You can access it here, but it is on a cheap deployment system so please don’t use it more than three at a time 😉.
The Object Detector
We used SSD for PyTorch that Max deGroot and Ellis Brown created here.
There may have been some niggles getting it going, but they were so minor that I’ve forgotten what they were.
The Front end
We used Streamlit – which is brilliant because it allows us to concentrate on the actual computation part rather than on all of the boring infrastructure and boilerplate around traditional front end and back end web frameworks.
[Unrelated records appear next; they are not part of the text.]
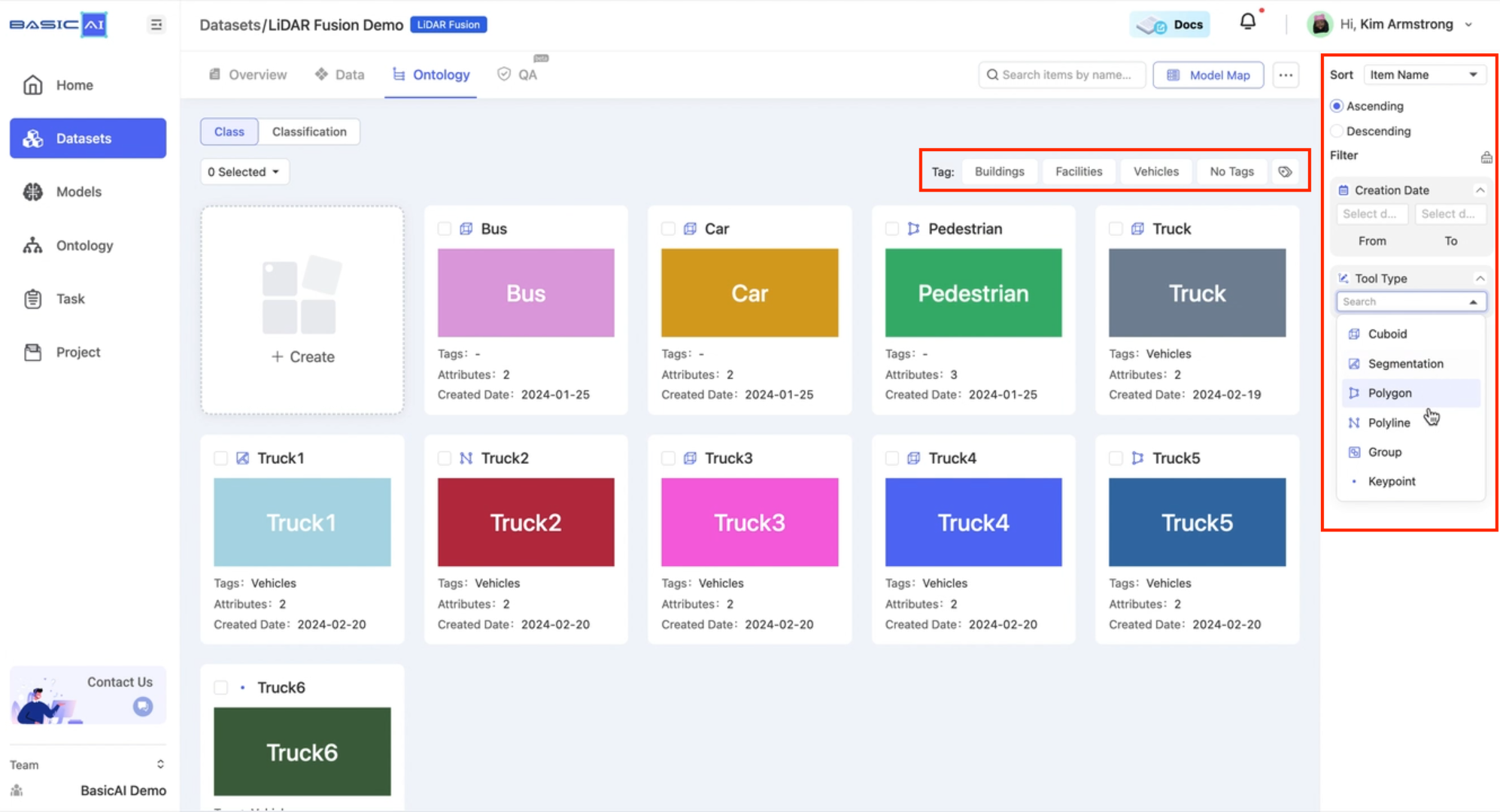Select the Polyline tool type filter

point(1390,422)

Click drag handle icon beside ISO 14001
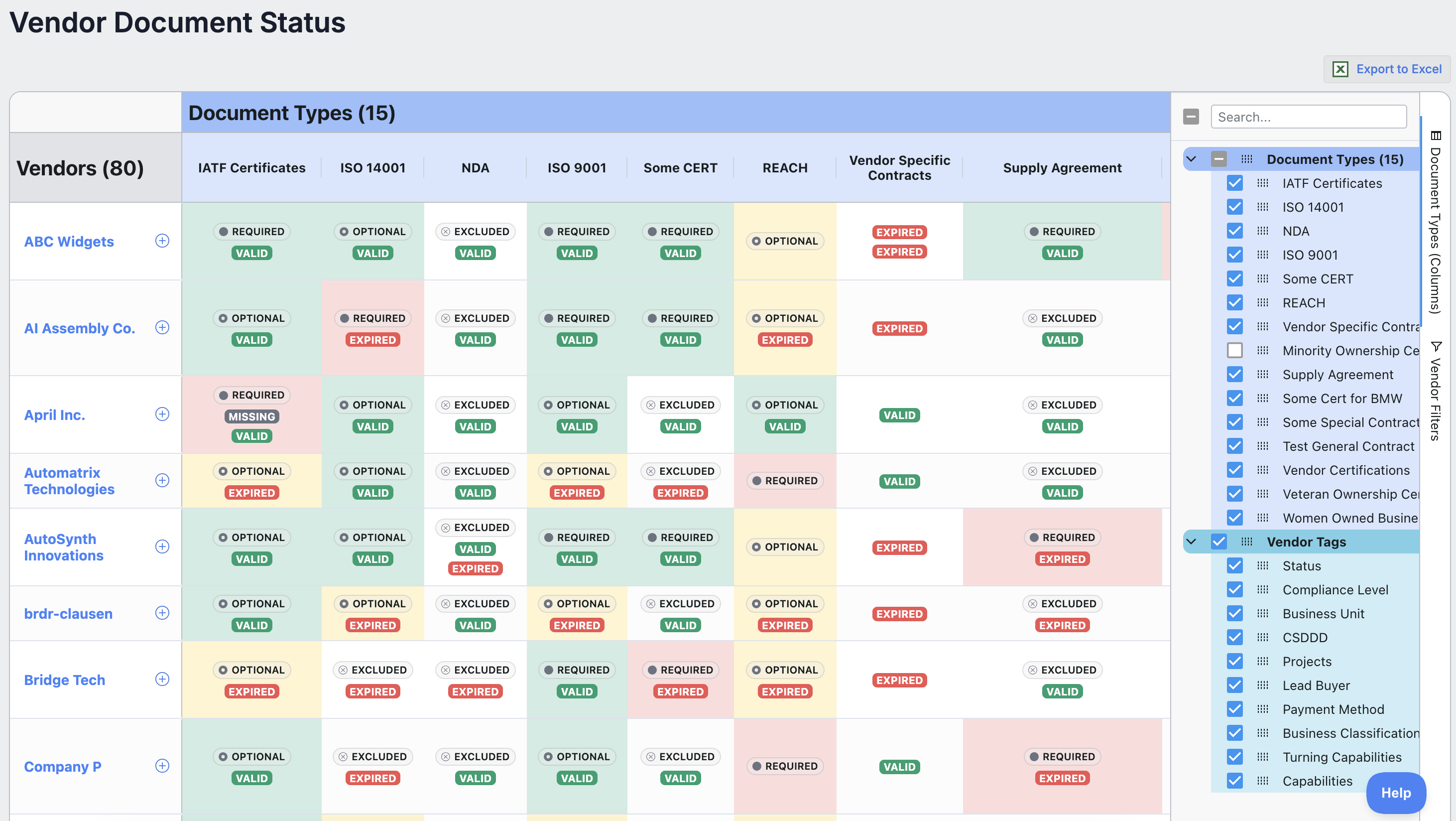pos(1262,207)
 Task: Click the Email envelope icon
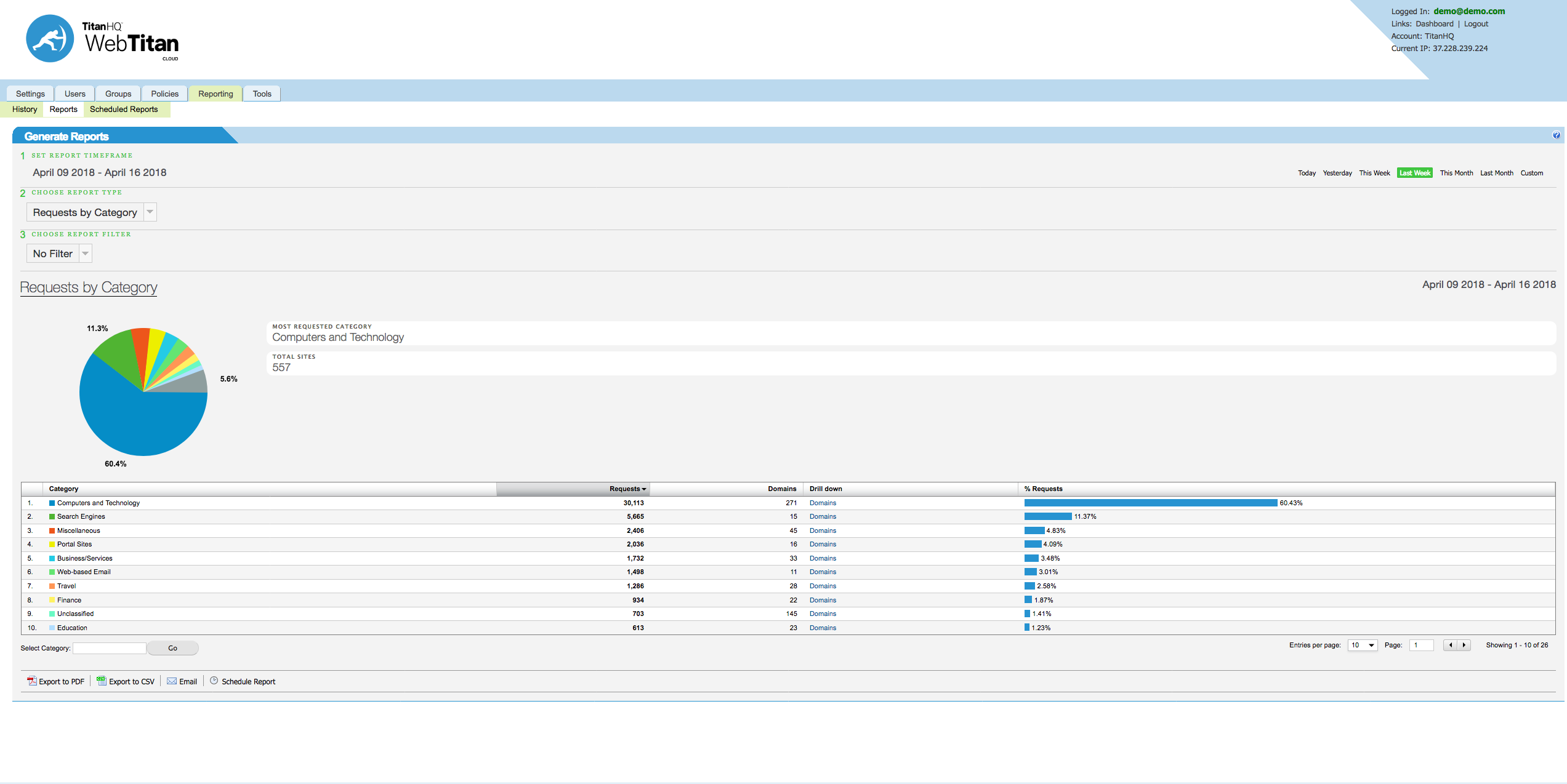(x=172, y=681)
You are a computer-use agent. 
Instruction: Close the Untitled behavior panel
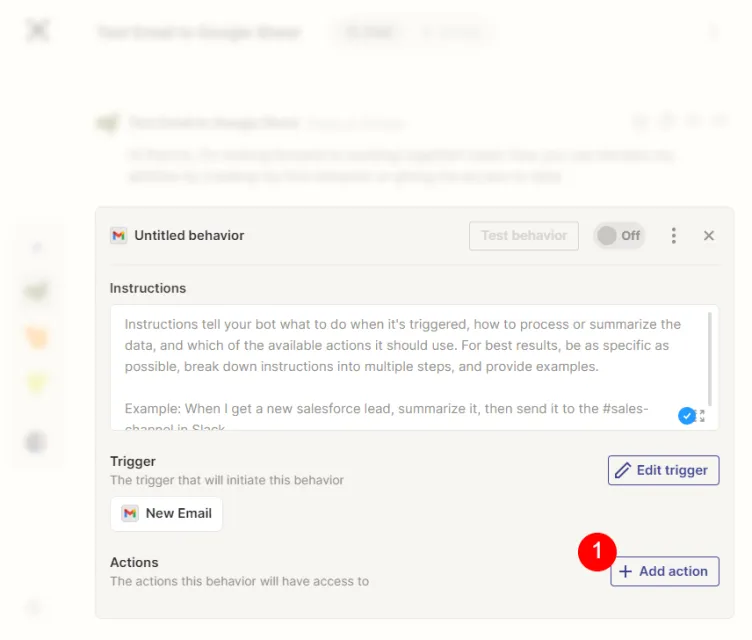point(709,236)
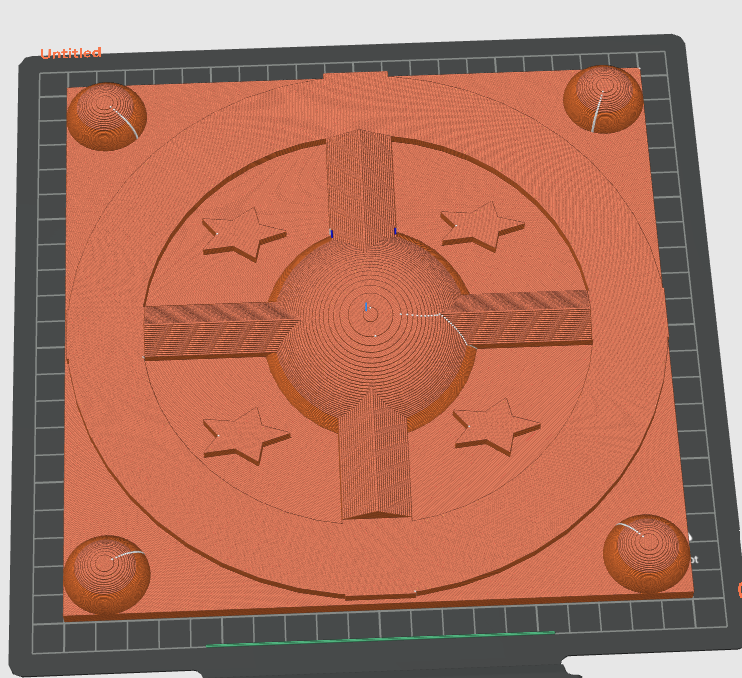Select the upper vertical arm of the cross
The image size is (742, 678).
point(361,187)
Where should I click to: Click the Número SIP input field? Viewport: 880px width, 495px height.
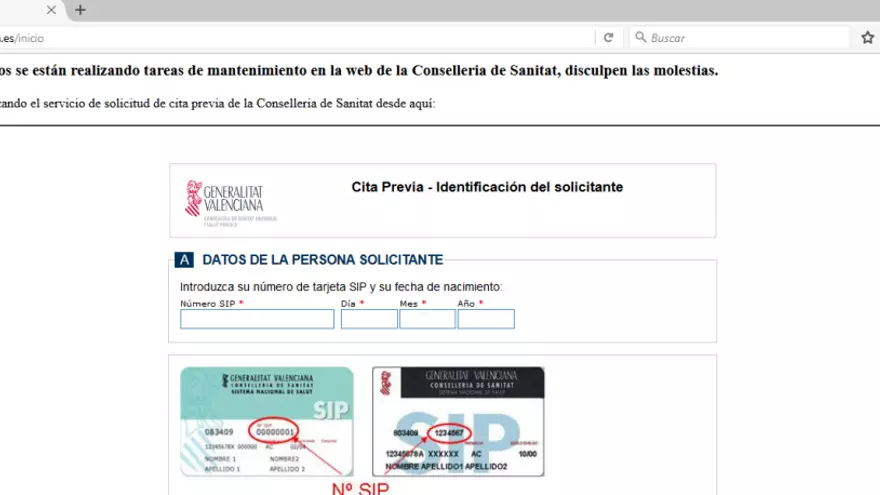257,319

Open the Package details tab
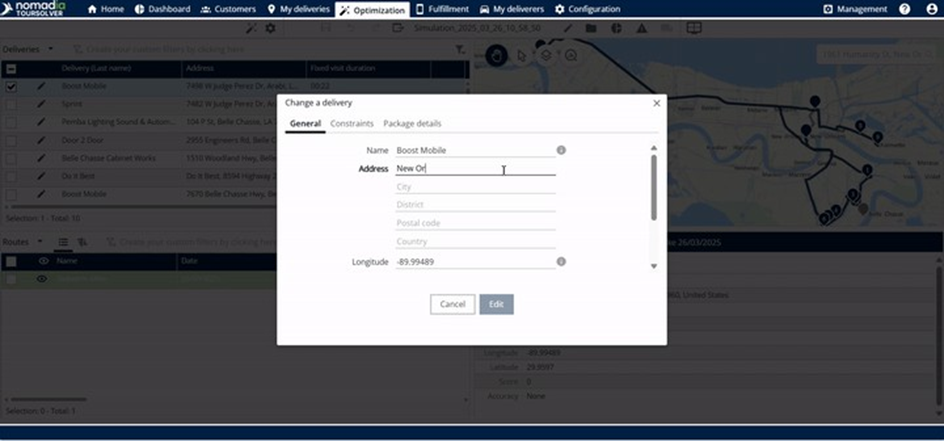tap(412, 123)
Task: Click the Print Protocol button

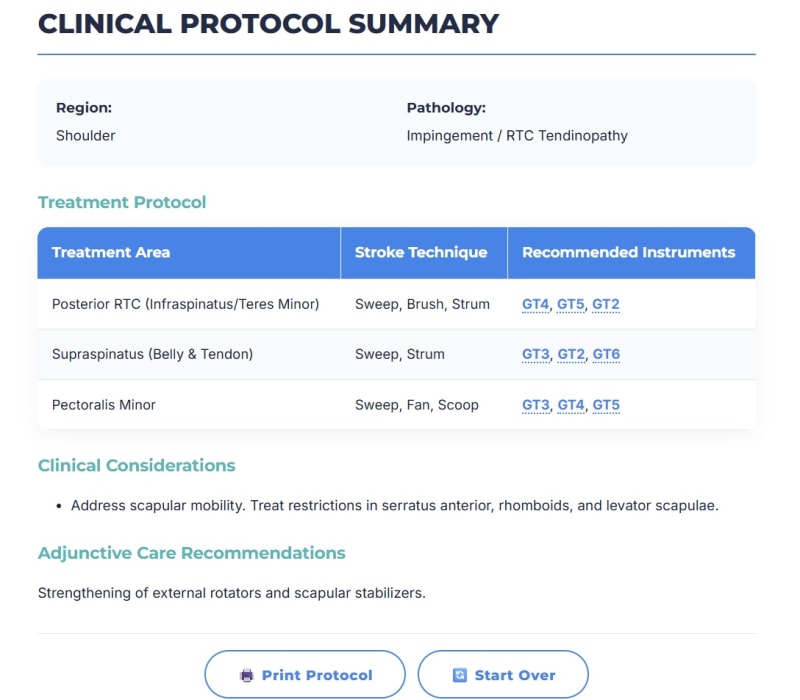Action: [x=305, y=674]
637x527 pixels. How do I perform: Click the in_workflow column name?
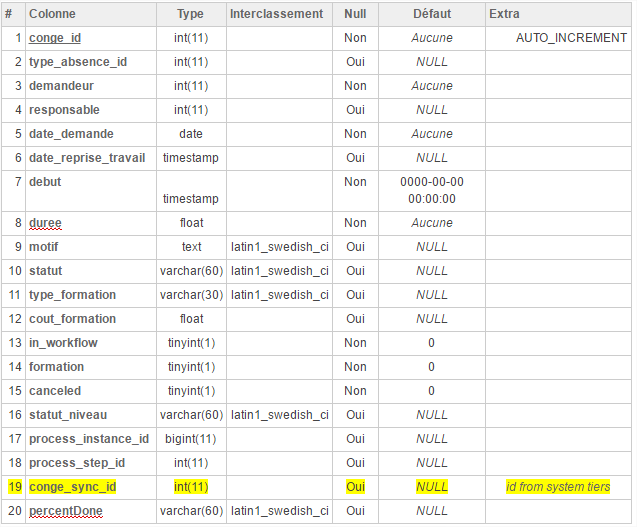[63, 343]
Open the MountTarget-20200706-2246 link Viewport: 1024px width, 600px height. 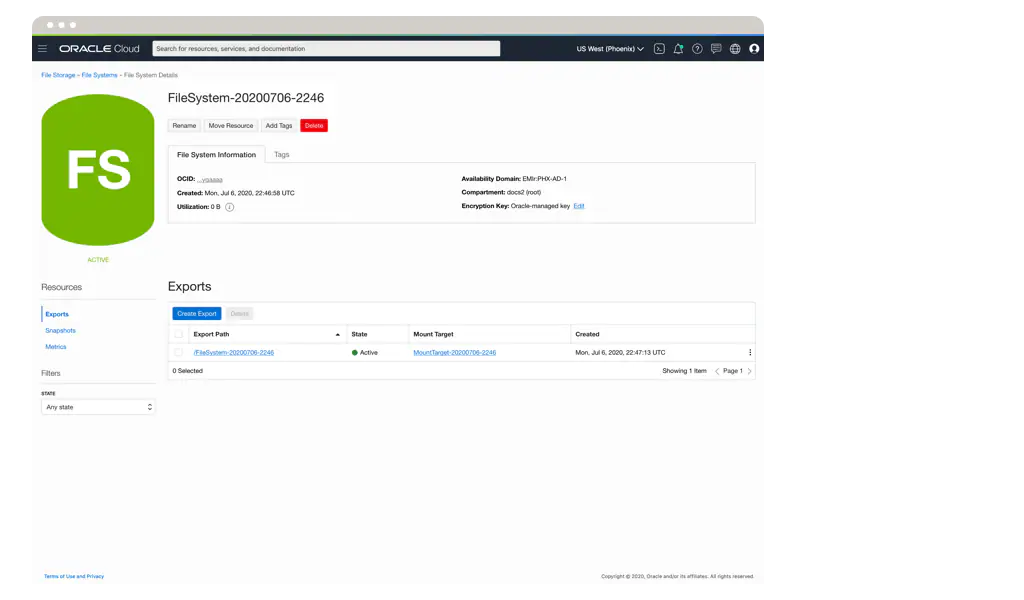(454, 352)
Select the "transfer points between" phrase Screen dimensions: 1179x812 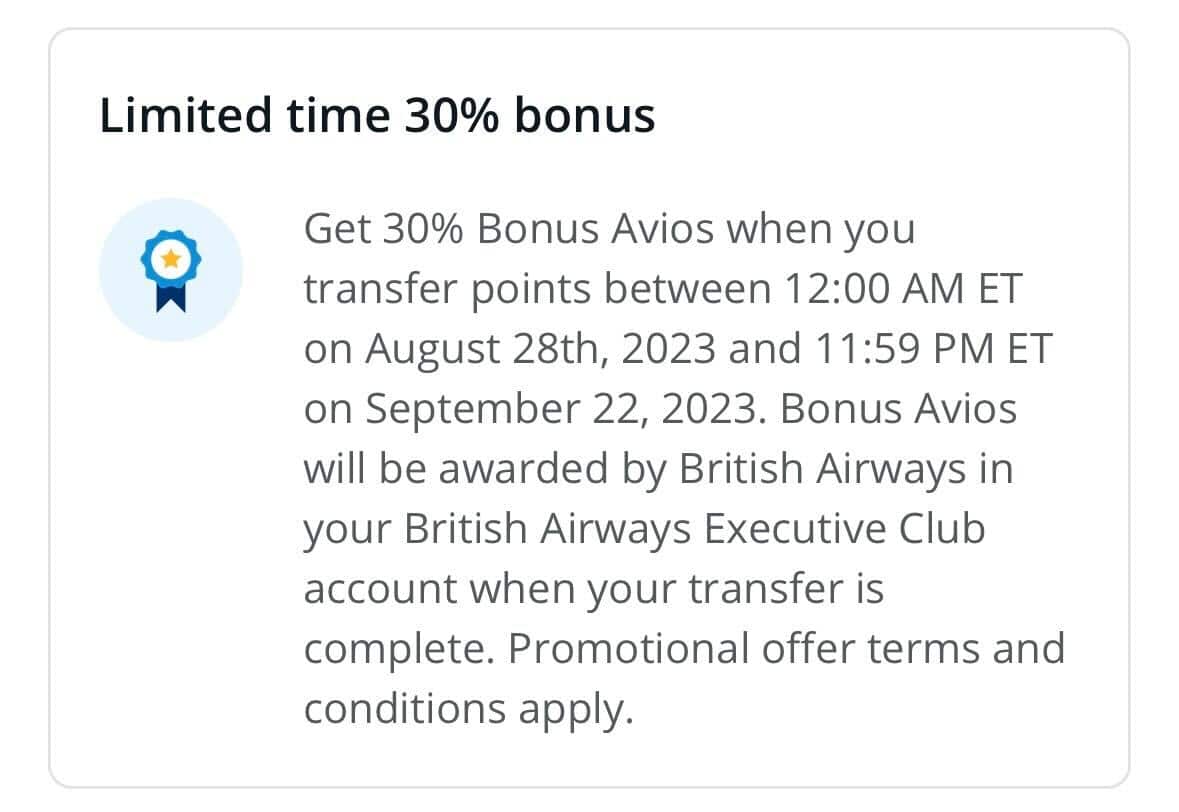tap(533, 289)
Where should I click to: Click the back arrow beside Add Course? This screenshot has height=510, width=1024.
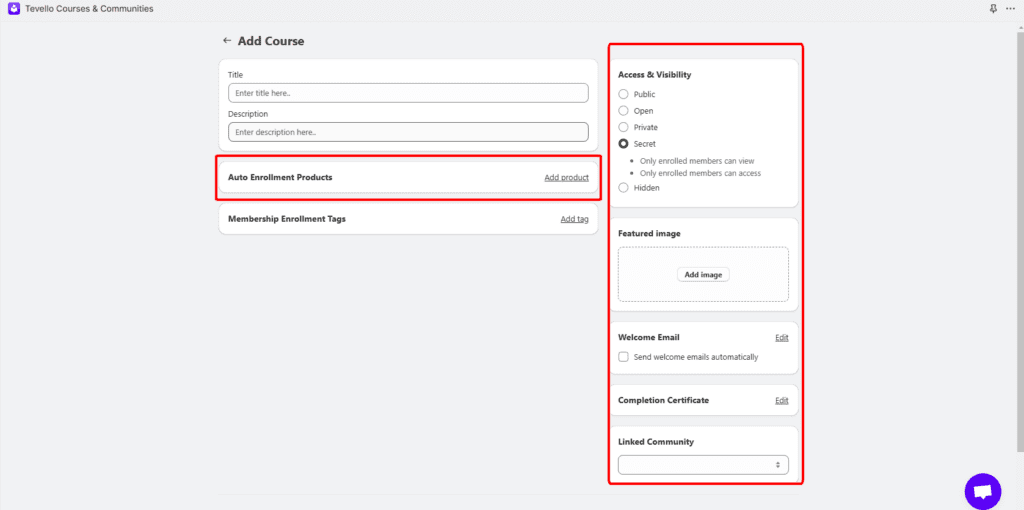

However using Streamlit does not come for free – it was easy to overwhelm the cheap Heroku Dyno that we used. We assume this is because Tornado running on a a cheap heroku dyno is not capable of handing all the web socket traffic. Streamlit by itself was a minor component in usage of RAM, which we will get to below.
Heroku
Heroku is great, because it hides much the messy details around the tooling and infrastructure associated with web apps.
However we have come to the conclusion that Heroku is not the best platform to run your ML tools on.
Space Issues
An SSD PyTorch object detector which has the torch, torch vision, Matplotlib, cv2 libraries is big.
It couldn’t be installed on Heroku the normal way, because the slug size was close to 950MB, and their limit is 500MB.
Plan B was to use Docker on Heroku. A Docker image using the libraries above ended up being between 4 and 5 Gigabytes on my local machine. Incredible. And for one in two updates, the whole torch vision library gets reinstalled, multiple prunes have to be done etc, etc. Before trying out whether this could be cached we tried plan C, because we were not going to upload 4.5GB to heroku every time a change was made in the code (well we did try this a couple of times but didn’t want to wait a week for the 3GB tranche to get there, so we gave up after a few attempts at an initial test deployment).
Plan C was to simply get Heroku to do the Docker image build.
That worked beautifully, relatively quick to upload (given 100MB of SSD weights), quick to build, and finally we were up and running!
RAM
However the cheaper Heroku Dynos have a RAM limit of 500MB, they are lenient, you can gave 10-20% over, but running deGroot and Browns SSD, took it to that limit with only one browser client. It fell over with two.
We assumed part of the issue was that two clients doubled the RAM (and it log messages did suggest that. Two clients took around 950MB of RAM usage, before causing a crash).
So we pulled out most of the SSD and put it into a synchronous Flask service. Streamlight still uploaded images, and annotated and drew on it, once the SSD Flask service returned its detections.
FastAPI looks good however, weirdly we needed to bottleneck the detection to 1 client at a time, so we used Flask.
This architecture works quite well for 4-5 clients. After this the hobby dyno starts to get memory warnings and time outs occur.
We assume that we could run 20 cheap Dynos running the Flask SSD service, and maybe if we gave the Streamlit app a big hearty dyno (minimum $50 a month), the whole thing could operate quite stably for a small audience.
Often we hear talk about managing thousands of concurrent connections in web apps.
Have a think about how much RAM 1000 simultaneous clients would use doing object detection, with each using approximately 600GB of RAM. I’m sure AWS would happily scale that for you, but it is also sure it would be minimum tens of thousands of dollars a week.
Lessons from the Demo
Streamlit is amazing – but perhaps better in your intranet, than as a public service.
High usage ML in the cloud seems like a world of hurt for your wallet, putting as much computation as you can on a smart phone in a native mobile app (not a web app) seems like the most obvious way to more easily manage costs and reduce architectural effort, we can retain some of the wonderful python ecosystem (and training would all be in python), but deployment would be using CoreML, and whatever the Android equivalent is (MLKit?).